SHANGHAI/SINGAPORE, May 13 (Reuters) – Shanghai’s COVID-19 lockdown is wreaking havoc on companies’ dividend-payment paperwork and bankers say it is delaying summertime dollar buying as some firms are unable to collect the signatures and company seals needed to process FX contracts.
Offshore-listed Chinese firms usually have to buy dollars to pay overseas shareholders from June to August, and typically start buying in May. Delays this year will relieve pressure on the yuan and some traders say it is providing a cushion, preventing the currency from falling at an even faster pace.
While some payments could be extracted from company balance sheets, many still need to go through banks to buy foreign exchange and three banking sources said COVID-19 mobility restrictions in Shanghai, China’s financial and commercial hub, were making the formalities very difficult.
Companies usually register and report such dividend payments to regulators and announce the details of the plan in relevant disclosures before making requests to banks for cross-border money transfers, according to the sources.
They said some corporate representatives told lenders that they were unable to sign the documents that banks required to proceed with purchases and payments as the executives were confined at home.
“Some companies discussed and came to ask banks for possible solutions,” said one senior banker with direct knowledge of the situation but who, like another two, requested anonymity because they were not authorised to discuss it publicly.
They added that some executives had access to corporate online banking at home, but many did not have their official company stamps kept under lock and key in the office.
In China, the traditional business practice of stamping documents with the official red company seal gives contracts and transactions legality.
The jam is reminiscent of challenges forced upon western financial institutions in 2020 when lockdowns drove underwriters at Lloyds in London to abandon time-honoured face-to-face dealings with emails and online approvals.
China’s restrictions are tighter and bigger. While it is early in the dividend season, banks say dollar demand during this period – around $70 billion last year – is barely anything when it would normally have started to pick up by the middle of May.

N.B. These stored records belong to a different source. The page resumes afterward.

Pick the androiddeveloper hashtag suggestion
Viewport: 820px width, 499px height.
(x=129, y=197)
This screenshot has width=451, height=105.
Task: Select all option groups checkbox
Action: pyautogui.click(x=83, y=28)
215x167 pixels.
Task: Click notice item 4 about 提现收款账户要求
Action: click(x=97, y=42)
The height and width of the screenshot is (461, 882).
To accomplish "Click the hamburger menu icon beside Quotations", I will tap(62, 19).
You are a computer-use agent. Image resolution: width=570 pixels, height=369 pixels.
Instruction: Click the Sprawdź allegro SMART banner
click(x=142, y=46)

“Paperwork apparently got stuck,” said one foreign exchange banker.
Forty-one Chinese cities were under some kind of lockdown as of May 10, affecting nearly 300 million people, Nomura said in a research note published this week, estimating these cities contribute roughly 30% of the country’s gross domestic product.

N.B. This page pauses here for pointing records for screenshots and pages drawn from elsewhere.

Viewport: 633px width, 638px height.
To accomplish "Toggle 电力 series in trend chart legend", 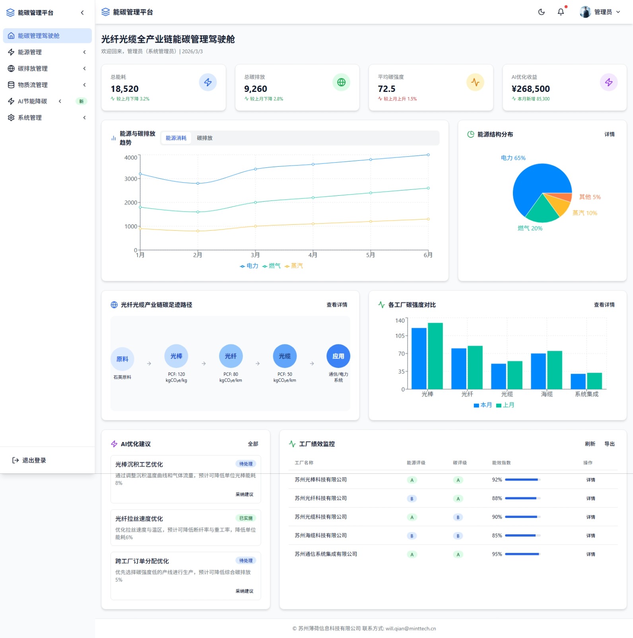I will coord(249,266).
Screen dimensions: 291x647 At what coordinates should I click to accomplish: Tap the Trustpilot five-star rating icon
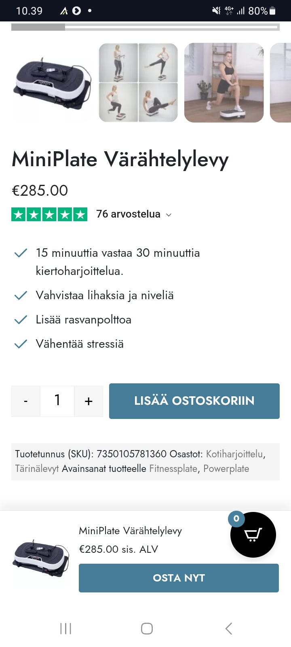(x=50, y=214)
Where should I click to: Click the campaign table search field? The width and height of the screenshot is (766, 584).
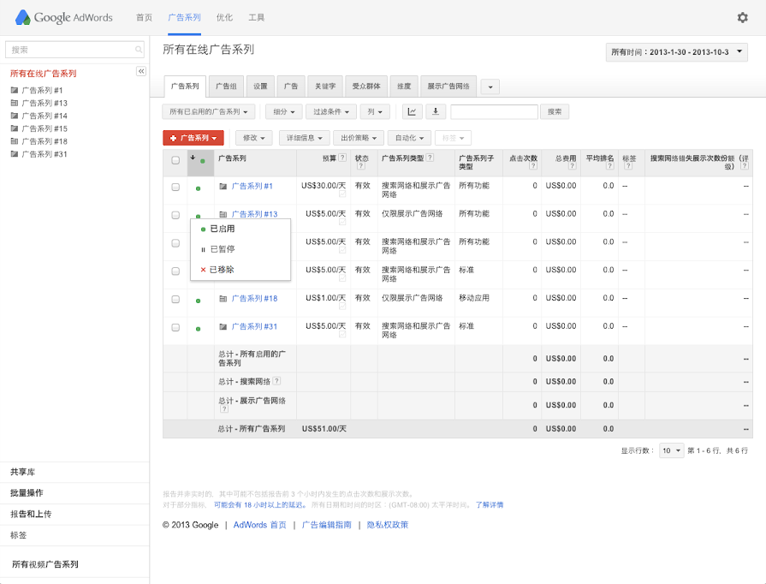(494, 111)
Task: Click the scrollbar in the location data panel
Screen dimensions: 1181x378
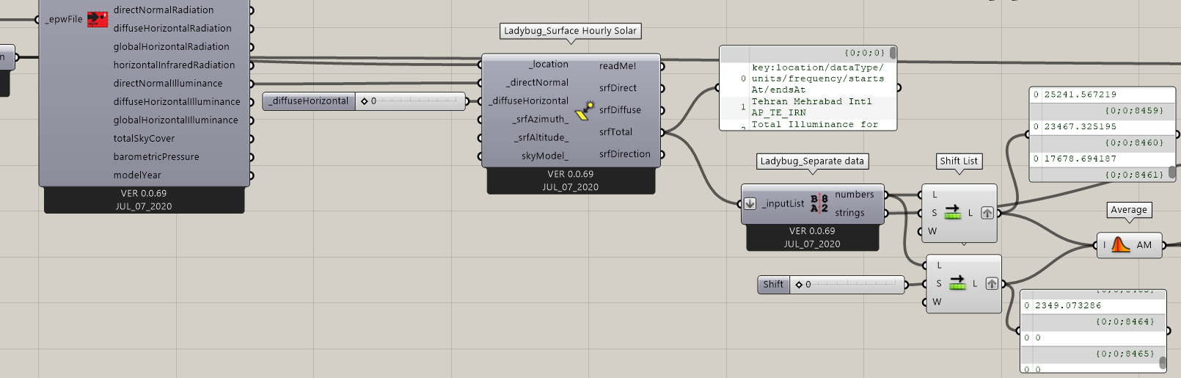Action: tap(893, 53)
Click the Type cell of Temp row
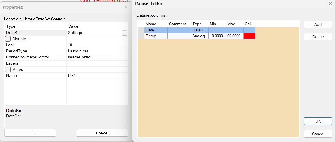 [x=199, y=36]
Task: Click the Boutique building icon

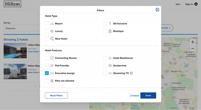Action: [110, 31]
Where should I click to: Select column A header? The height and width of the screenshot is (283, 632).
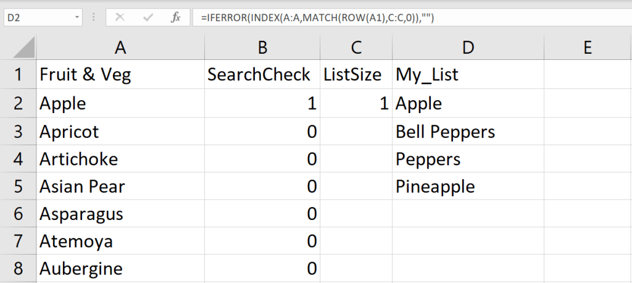click(x=120, y=48)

Shanghai has put the vast majority of its 25 million residents under lockdown since March 28. Most businesses and activities remain largely halted and the city is very cautious in easing stringent virus containment measures.
The delays in corporate foreign exchange demand, even if only temporary, seem to be straining liquidity and reducing trade volumes in the interbank market .

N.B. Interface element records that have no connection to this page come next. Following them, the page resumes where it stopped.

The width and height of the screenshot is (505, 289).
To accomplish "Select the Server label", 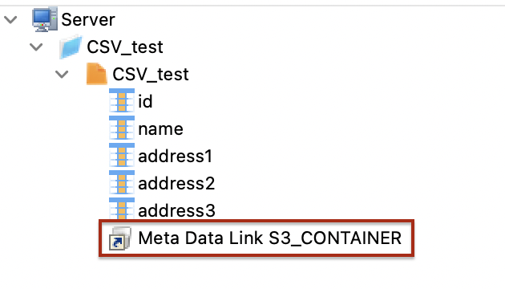I will (x=88, y=20).
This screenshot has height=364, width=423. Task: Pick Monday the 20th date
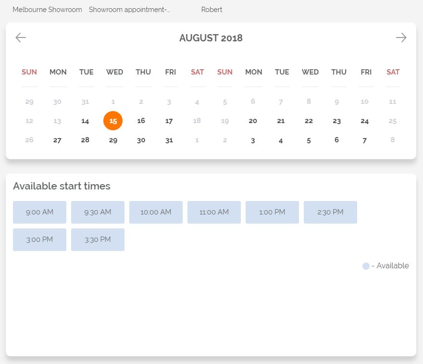pyautogui.click(x=253, y=121)
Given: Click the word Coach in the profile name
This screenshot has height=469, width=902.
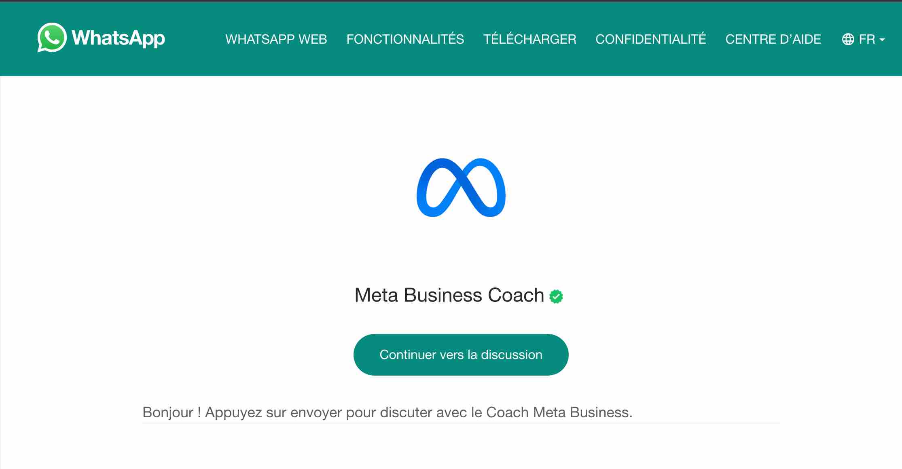Looking at the screenshot, I should tap(516, 295).
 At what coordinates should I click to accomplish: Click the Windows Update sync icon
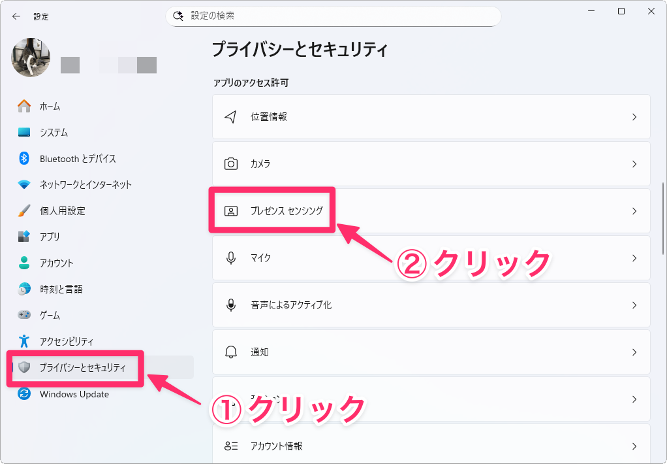coord(24,394)
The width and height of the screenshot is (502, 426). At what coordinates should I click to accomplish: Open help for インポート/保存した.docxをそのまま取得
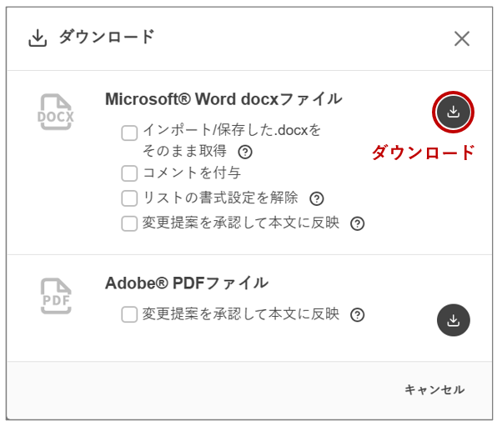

A rising greenback and gloom over China’s economic outlook has sent the yuan down more than 6% on the dollar in four weeks – the steepest drop in decades.
“The process (of making FX purchases) is getting slower, but the total amount of dividend payouts remains the same,” said Xing Zhaopeng, senior China strategist at ANZ.
Hong Kong-listed Chinese companies handed out more than $70 billion worth of dividend payments in 2021, official data shows. The volume could climb further to about HK$680 billion ($87 billion) this year, according to Reuters calculations based on preliminary data from Refinitiv.
“We don’t expect a material step-up of capital controls although we do believe the extended lockdown and stricter COVID containment measures will create some partial disruptions,” said Becky Liu, head of China macro strategy at Standard Chartered.
“While a rise of dividend payments will increase the need for dollars, the hefty FX deposits in China will likely provide a strong cushion and reduce the need for fresh new conversions.”